*What to do*: Work through the data below and give the number of lines holding "pixels", nothing more.

*** Opening of Data extracts ***

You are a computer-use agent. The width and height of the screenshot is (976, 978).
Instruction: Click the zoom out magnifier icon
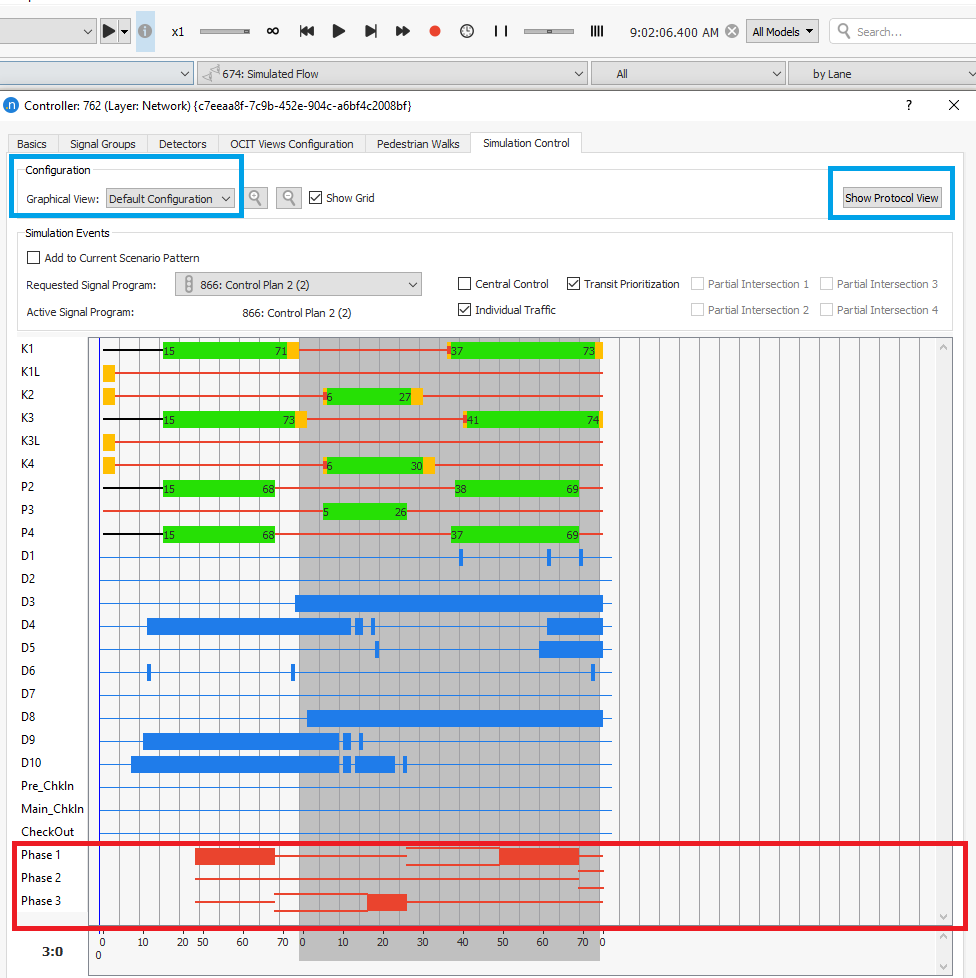pos(289,198)
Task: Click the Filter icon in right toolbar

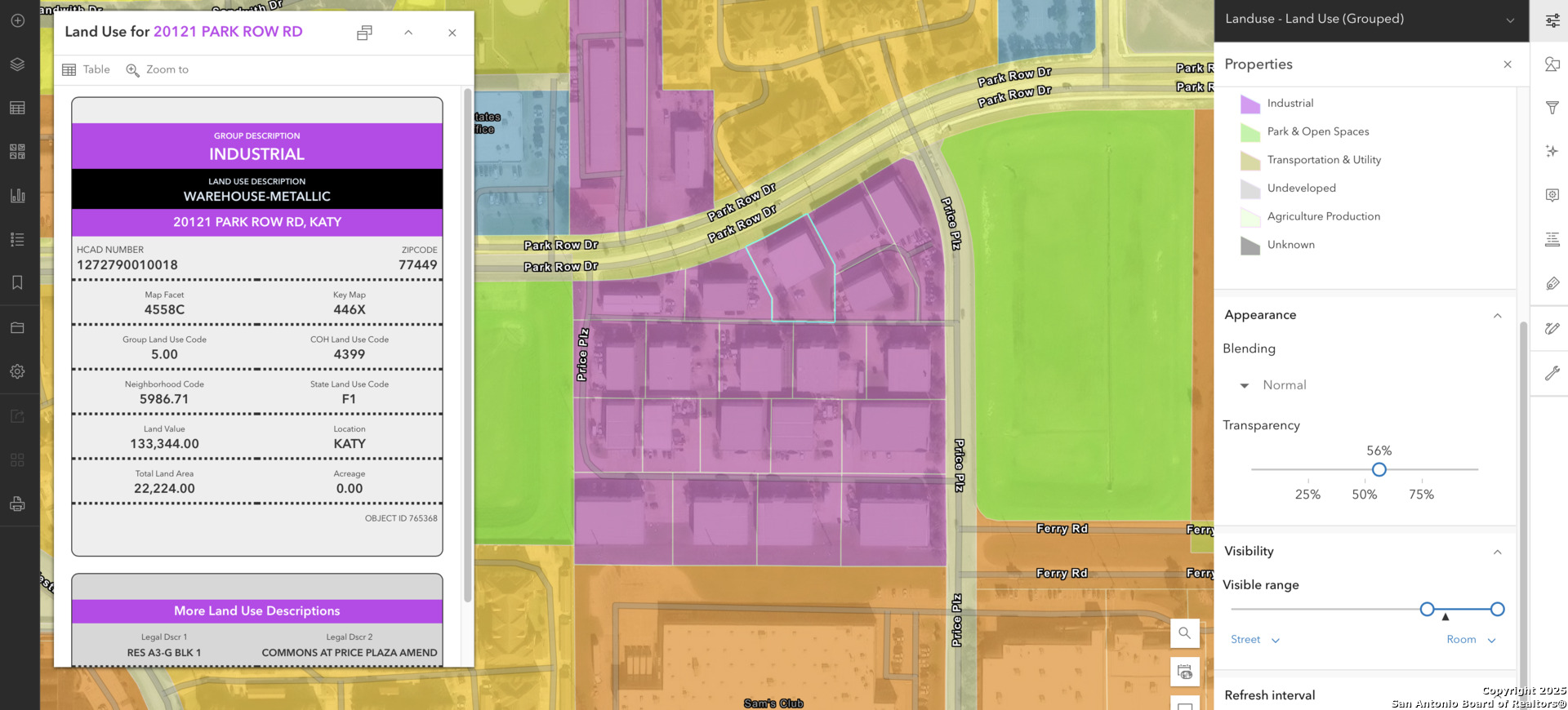Action: click(x=1552, y=108)
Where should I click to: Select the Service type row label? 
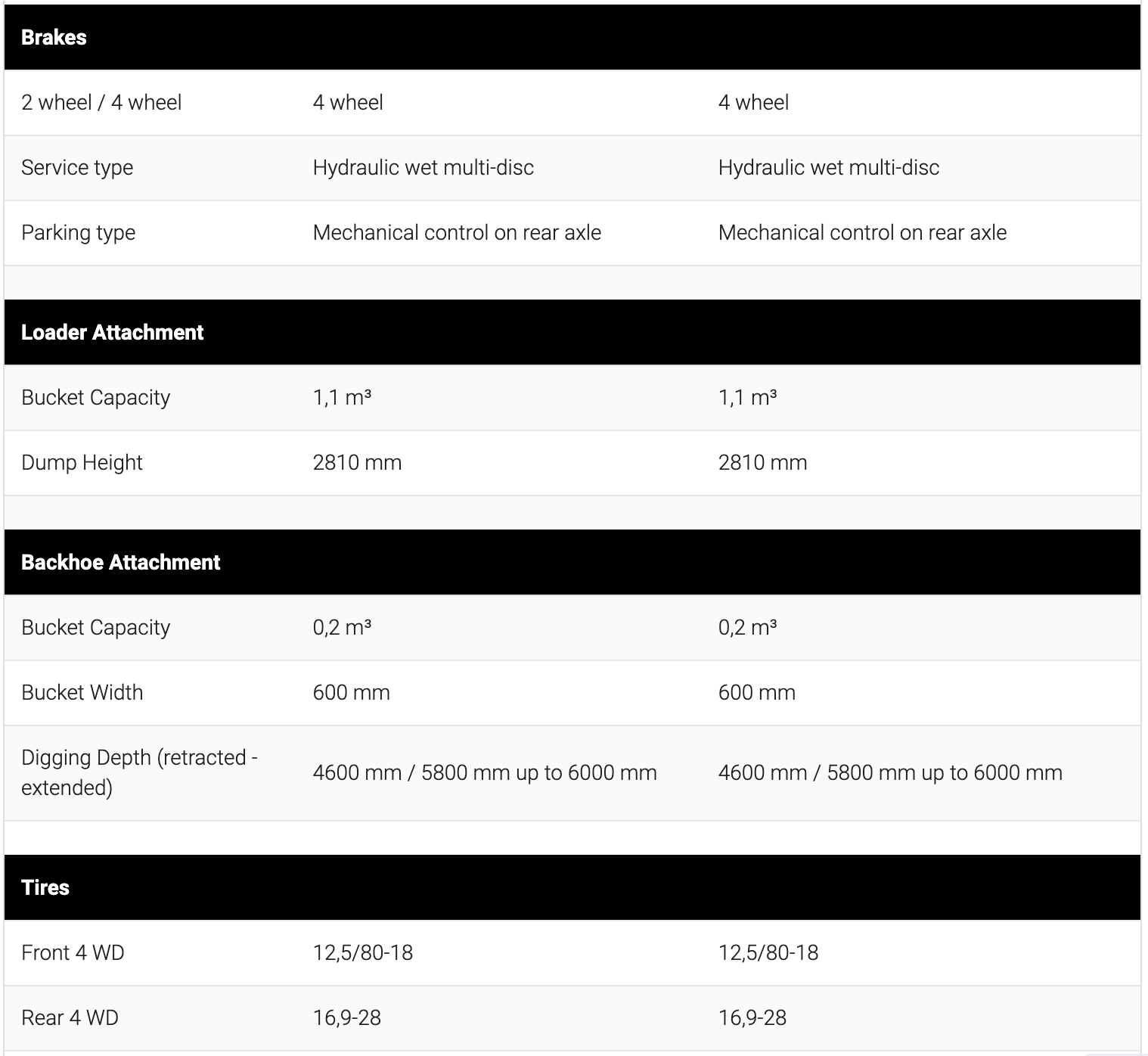[77, 168]
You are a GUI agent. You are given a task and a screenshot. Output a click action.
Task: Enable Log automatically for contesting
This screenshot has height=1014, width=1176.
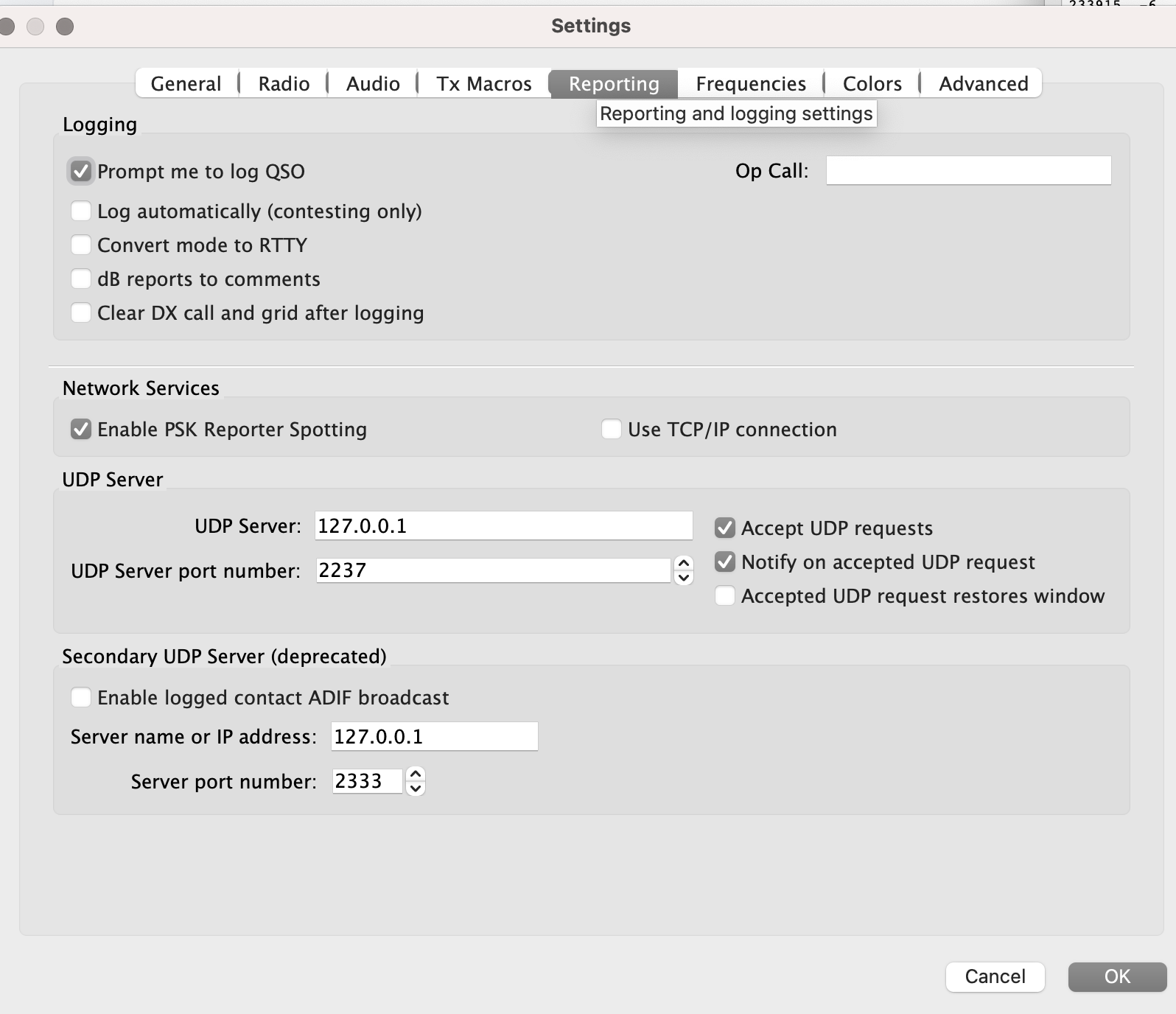pos(81,211)
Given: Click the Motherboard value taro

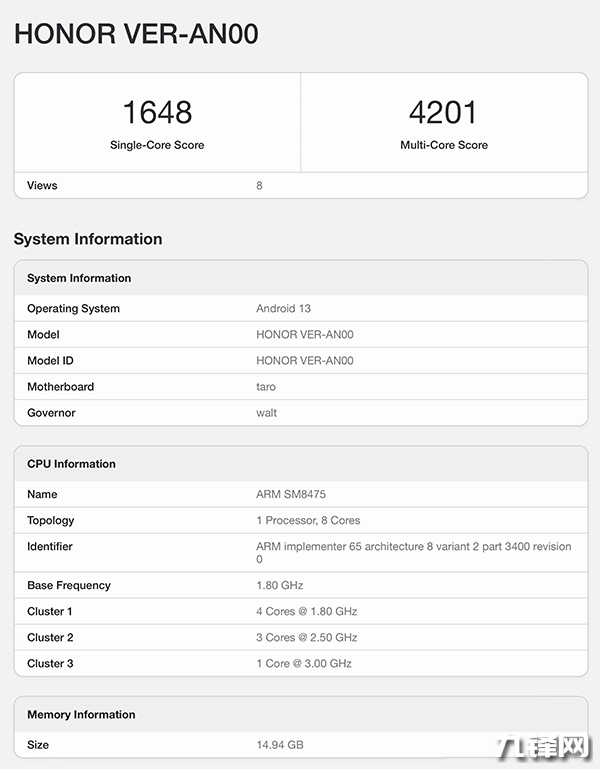Looking at the screenshot, I should click(266, 387).
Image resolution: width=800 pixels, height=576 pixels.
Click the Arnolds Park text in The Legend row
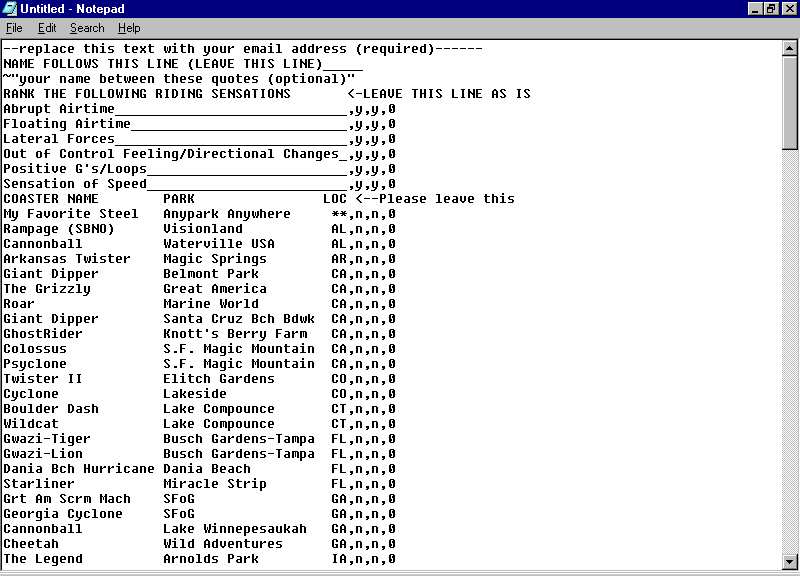(x=210, y=559)
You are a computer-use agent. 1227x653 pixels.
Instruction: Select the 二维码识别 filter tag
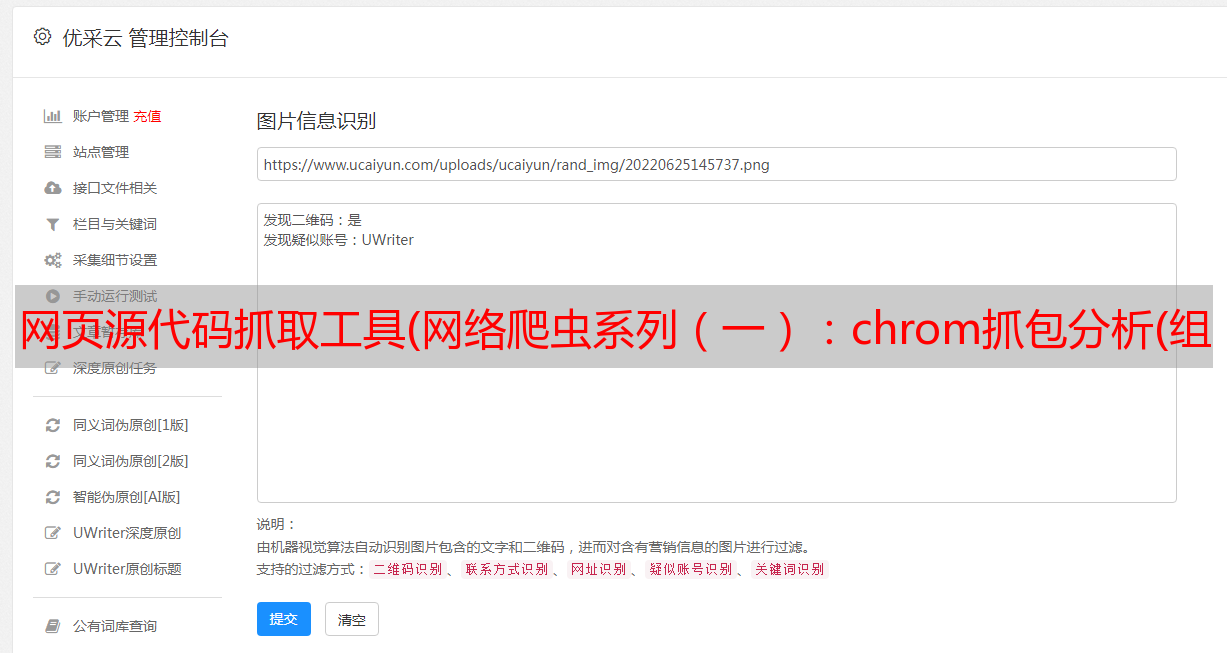tap(407, 569)
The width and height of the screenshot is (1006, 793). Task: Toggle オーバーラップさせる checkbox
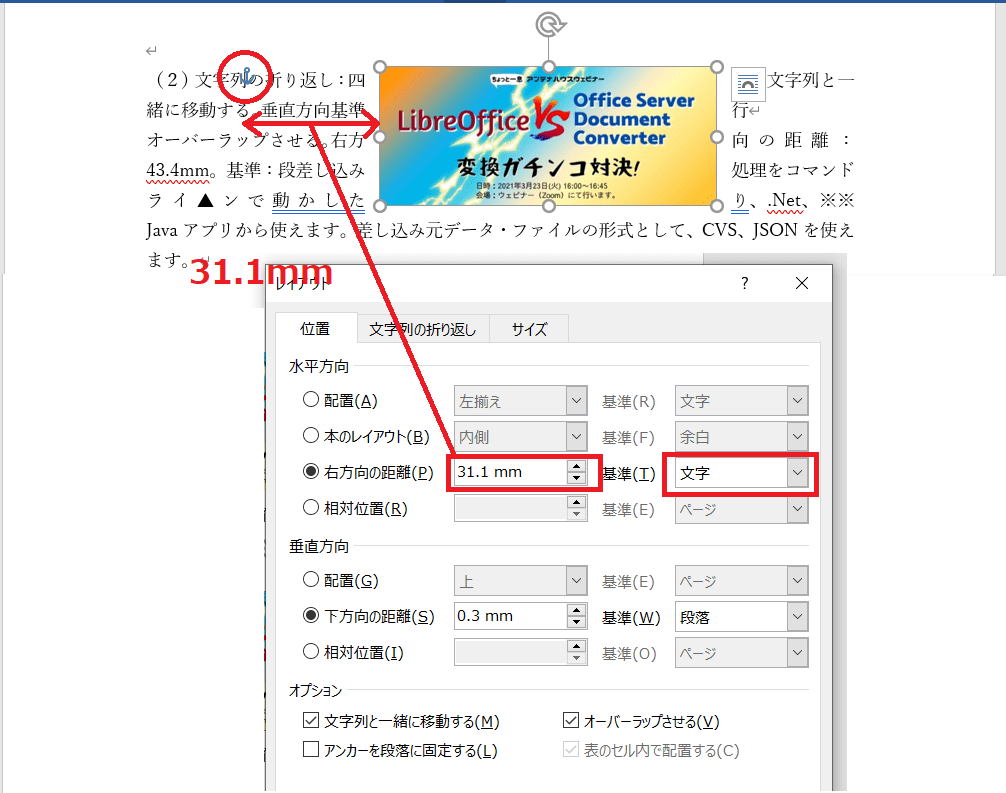coord(571,721)
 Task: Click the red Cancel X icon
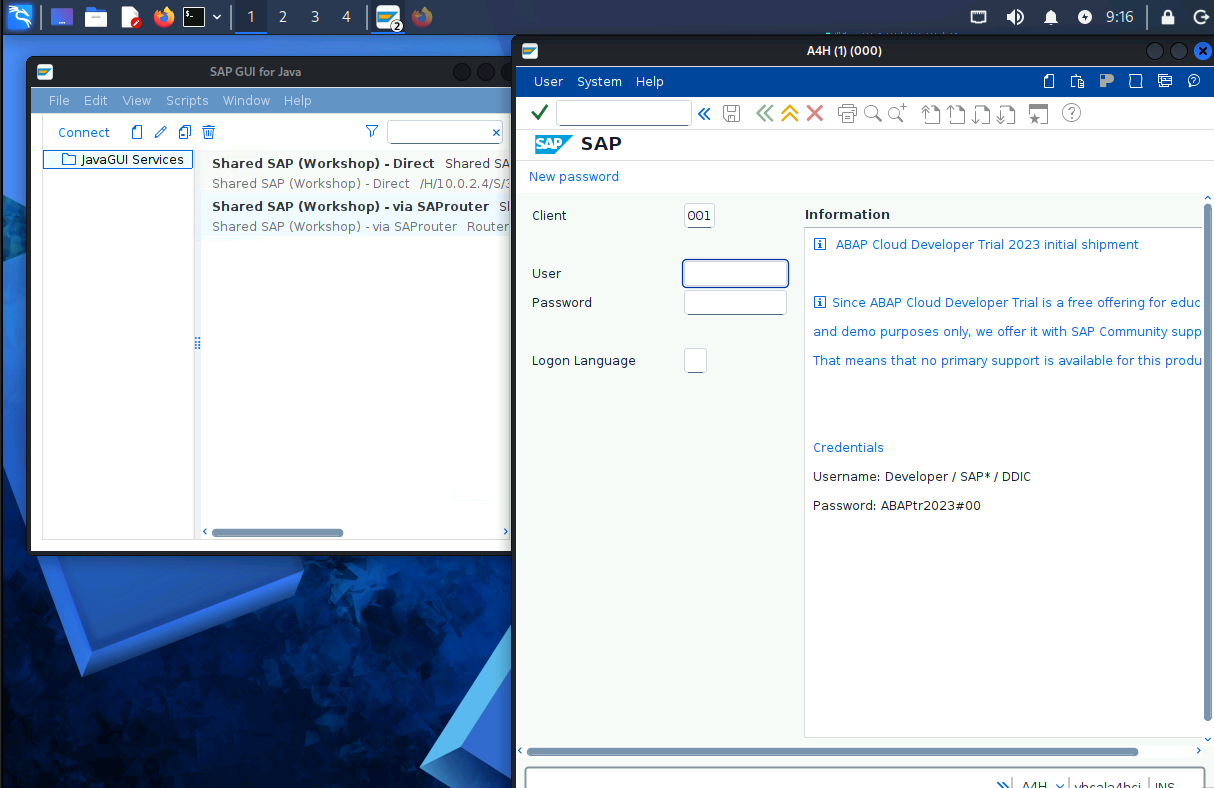(815, 113)
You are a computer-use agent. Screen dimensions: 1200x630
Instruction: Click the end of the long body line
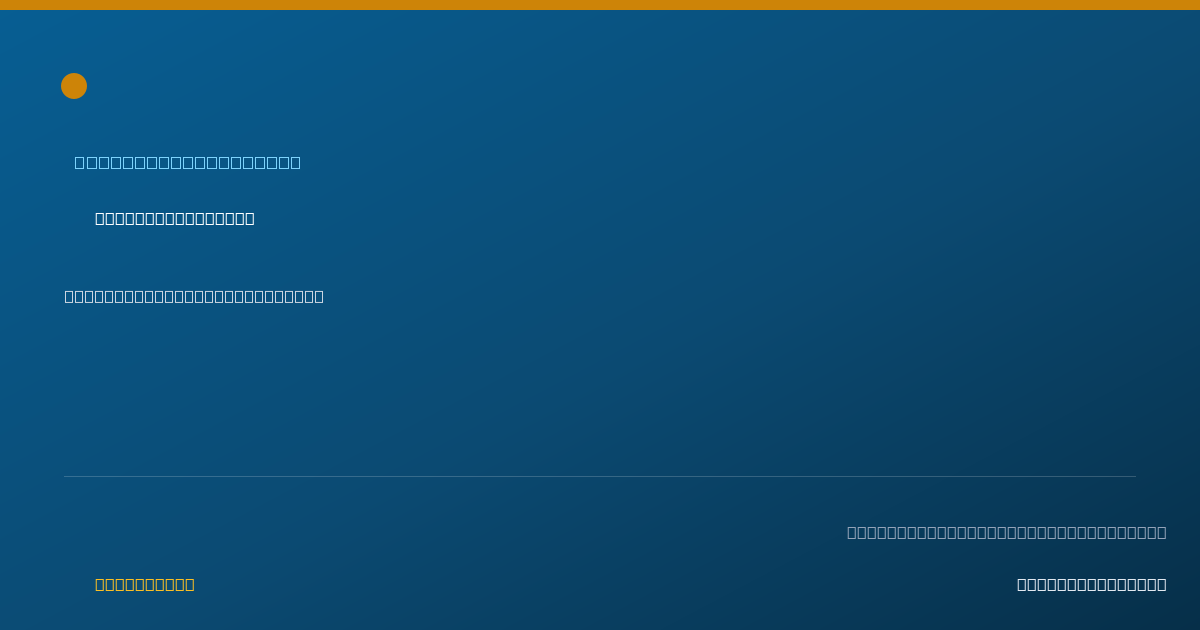pos(319,296)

*** Close of Data extracts ***

*Answer for the task*: 2